Daftar Tugas =>
1. Menurut naskah tentang masyarakat Samin, di desa, kecamatan, dan kabupaten manakah Samin Surosentiko lahir?
2. Perbarui seluruh bagian naskah tentang masyarakat Samin mulai dari "Di dalam setiap" sampai dengan "demi kesempurnaan makalah.", lalu ganti "kesenian" dengan "seni pertunjukan".

Naskah yang Disediakan =>
-=-=-=-=-

Minggu, 29 Juni 2014

KEBUDAYAAN MASYARAKAT SAMIN



unnes.jpg

KEBUDAYAAN MASYARAKAT SAMIN DI DESA BATUREJO KECAMATAN SUKOLILO KABUPATEN PATI
Disusun guna Memenuhi Tugas Akhir
Mata Kuliah Telaah Pranata Masyarakat Jawa
Dosen Pengampu :
Dra. Sri Prastiti K. A
Oleh :
Ivanka Pramushinta            (2601411003)
Silvia Oti Nugraheni             (2601411004)
Eni Purwati                           (2601411027)

FAKULTAS BAHASA DAN SENI
UNIVERSITAS NEGERI SEMARANG
2012
KATA PENGANTAR
Puji syukur penulis panjatkan atas kehadirat Allah SWT yang telah melimpahkan rahmat-Nya sehingga penulis dapat menyusun makalah ini yang berjudul “Kebudayaan Masyarakat Samin di Desa Baturejo Kecamatan Sukolilo Kabupaten Pati”. Makalah ini di susun guna memenuhi tugas mata kuliah Telaah Pranata Masyarakat Jawa.
            Di dalam setiap masyarakat selalu terdapat kebudayaan yang meliputi berbagai sistem antara lain : religi dan keagamaan, organisasi dan kemasyarakatan, pengetahuan, bahasa, kesenian, pencaharian hidup, teknologi dan peralatan.
            Kami menyadari bahwa makalah ini kurang dari sempurna, oleh karena itu kritik dan saran dari semua pihak yang bersifat membangun selalu kami harapkan demi kesempurnaan makalah.
            Akhir kata, kami sampaikan terima kasih kepada semua pihak yang telah berperan serta dalam penyusunan makalah ini dari awal sampai akhir. Semoga Allah SWT senantiasa meridhoi segala usaha kita. Amin.

Semarang, 12 Desember 2012

          Penyusun



BAB I
PENDAHULUAN
1.1. Latar Belakang
            Adanya masyarakat samin dilatarbelakangi oleh seorang yang bernama Samin Surosentiko yang mempunyai nama kecilnya Raden Kohar atau Surowijoyo. Beliau lahir di Desa Ploso Kediren kecamatan Randublarung kabupaten Blora 1859. Baliau turunan bangsawan yaitu putra dari Kyai Keti dari Rajekwesi. Beliau memiliki semangat nasionalisme yang tinggi. Setelah dewasa, beliau membentuk pergerakan untuk membela rakyat kecil yang disebut “saminisme”.
            Raden Samin tidak terima atas perlakuan Blanda yang melakukan privatisassi hutan jati milik warga dan harus membayar pajak pada kompeni. Oleh karena itu, beliau melakukan pencurian harta milik para saudagar kaya dan hasil pencurian tersebut dibagi-bagikan pada rakyat jelata. Beliau juga member ceramah-ceramah pada warga di pendopo.

-=-=-=-=-

Blok Data =>
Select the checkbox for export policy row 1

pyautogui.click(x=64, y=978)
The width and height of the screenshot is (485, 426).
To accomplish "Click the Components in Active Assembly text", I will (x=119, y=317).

-=-=-=-=-

Daftar Jawaban =>
1. Samin Surosentiko lahir di Desa Ploso Kediren, Kecamatan Randublarung, Kabupaten Blora.

2.
Di dalam setiap masyarakat selalu terdapat kebudayaan yang meliputi berbagai sistem antara lain : religi dan keagamaan, organisasi dan kemasyarakatan, pengetahuan, bahasa, seni pertunjukan, pencaharian hidup, teknologi dan peralatan.
            Kami menyadari bahwa makalah ini kurang dari sempurna, oleh karena itu kritik dan saran dari semua pihak yang bersifat membangun selalu kami harapkan demi kesempurnaan makalah.